去年の麻生内閣は、景気刺激策の一つとして、全国民に給付金が支給された。その時は愚策だとの意見が多かった。受給申請をしていない人も相当数に上ると報ぜられている。申請期限があるのかどうかは不案内であるが、予算の全額が執行されなければ、次年度に繰り越されることは現行の予算制度では、無理であろうから、年度内が期限になっているかも知れない。
この支給については、筆者も景気刺激になるとも思えなかったし、所得を問わない支給には賛成できなかったが、申請して支給を受けた。ただ、消費に回さず国境なき医師団に寄付している。支給を受けた人の中には同じように寄付に回した人も多いであろうと推測する。
今回の子供手当の受け取り拒否を表明している自民の議員は麻生内閣の給付金支給ではどんな決定への関わり方をしたのであろうか。しかも子供手当の支給対象になる子供を抱えている議員はそういないはずである。谷垣総裁も給付金支給法案に反対票を投じていたのであろうか。そういう底の浅い反論をしているから、国民の自民支持率も上がらないし、自民党の内部で執行部批判が公然と出てくるのであろう。

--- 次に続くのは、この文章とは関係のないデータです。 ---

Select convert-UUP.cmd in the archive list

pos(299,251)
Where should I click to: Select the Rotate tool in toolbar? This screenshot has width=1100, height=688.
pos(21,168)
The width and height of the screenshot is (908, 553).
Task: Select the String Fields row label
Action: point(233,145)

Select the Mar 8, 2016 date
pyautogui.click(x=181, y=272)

子供手当にせよ、高校の授業料無償化にせよ、所得や資産の多寡に関わらず一律支給という決定には大方の国民は賛成していないと思う。
年間所得の把捉の仕方には、給与所得者と自営業者とでは差があることは歴然としているので、それが両制度ともに所得制限を設けなかった最大の理由だと考えるが、一定の所得制限をすべき案件だったと考えている。なぜなら、70歳以上75歳以下の高齢者の医療の診療費については、一定以上の所得がある場合には、三割負担が求められ、一割負担と峻別されている。
子供手当にせよ高校授業料の無償化にせよ、税金の再配分という社会政策の一環であると考えられる。とすれば、税金、その他の社会保険の負担については所得に応じた税率や負担率が適用され、高額所得者はそれ相当の負担をしている。そうした税体系全体の中で考えると、当然子供手当や高校授業料無償化にあたっても、所得による制限を設けることによって、体系の合理的整合性が担保されることになると思われる。

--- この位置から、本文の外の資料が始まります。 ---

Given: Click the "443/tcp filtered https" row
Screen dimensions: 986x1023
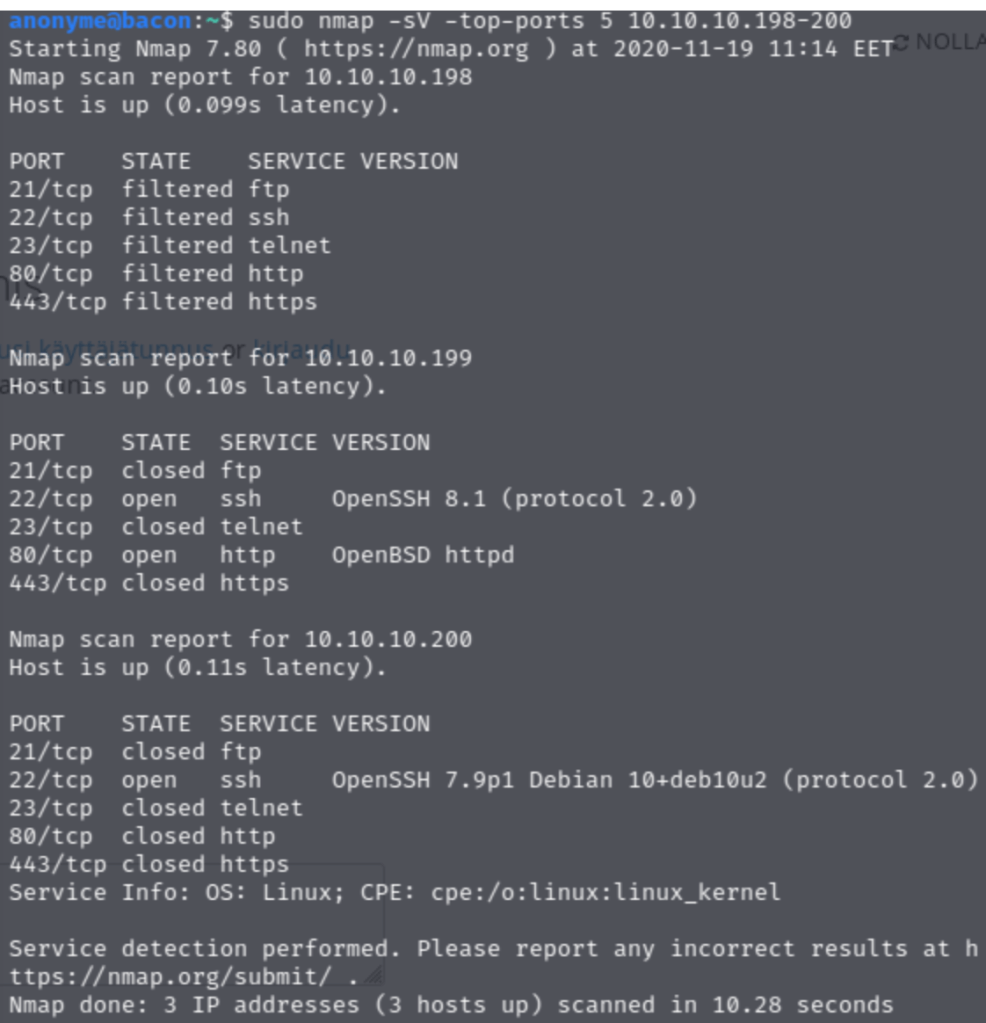Looking at the screenshot, I should coord(163,301).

そうした合理的体系の整合性を無視してきた所に、国家財政の破綻に繋がる国債発行の乱発に伴う国家財政の運営という歪みが生じた根本原因になっていると考えることが大事であろう。
原理原則を重視しないことはこうした財政の問題だけではない。
科学技術でも、最も望まれていることは医療技術の分野での貢献やエコ分野への関心が80%超になるほどであって、新しい発見や未知の領域の探求という原理的なことに対しては、2割以下の関心しか示していない。広い意味でいうと、対処療法的、技術の応用に関心が強いと言うことである。つまり、原理的問題を甘く見る目先の利害に左右された結果なのであろう。

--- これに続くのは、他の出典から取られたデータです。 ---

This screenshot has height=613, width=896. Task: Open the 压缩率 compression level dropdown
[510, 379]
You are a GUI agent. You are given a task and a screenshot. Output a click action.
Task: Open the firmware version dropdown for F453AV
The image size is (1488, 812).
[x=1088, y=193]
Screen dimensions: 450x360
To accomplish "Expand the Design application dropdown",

論理の整合性という観点で付け加えれば、先日社民党の福島党首が国会の議論の中で、自衛隊の合憲性に関わって自衛隊合憲論を容認したという。自衛隊が現行憲法に合致しているかどうかは、純法理的には難しい問題を内包していて、軽々に自衛隊が憲法に合致するとは言えない。政治的に自衛隊合憲論を容認したのであろうが、何とも恥ずかしい変節である。国家の自衛権は、ある意味では、自然法とは何かという重い問題が根底にあるが、自然法の観点から議論すべき問題であって、実定法としての性格の強い憲法の問題としてではなく、或いは憲法を越えるような問題として認識・議論されるべきだというのが筆者の持論であるからである。
昔から、一が多を規定し、多が一を規定するというではないか。整合性とは、そうした一と多の関係の平衡が保たれていることなのである。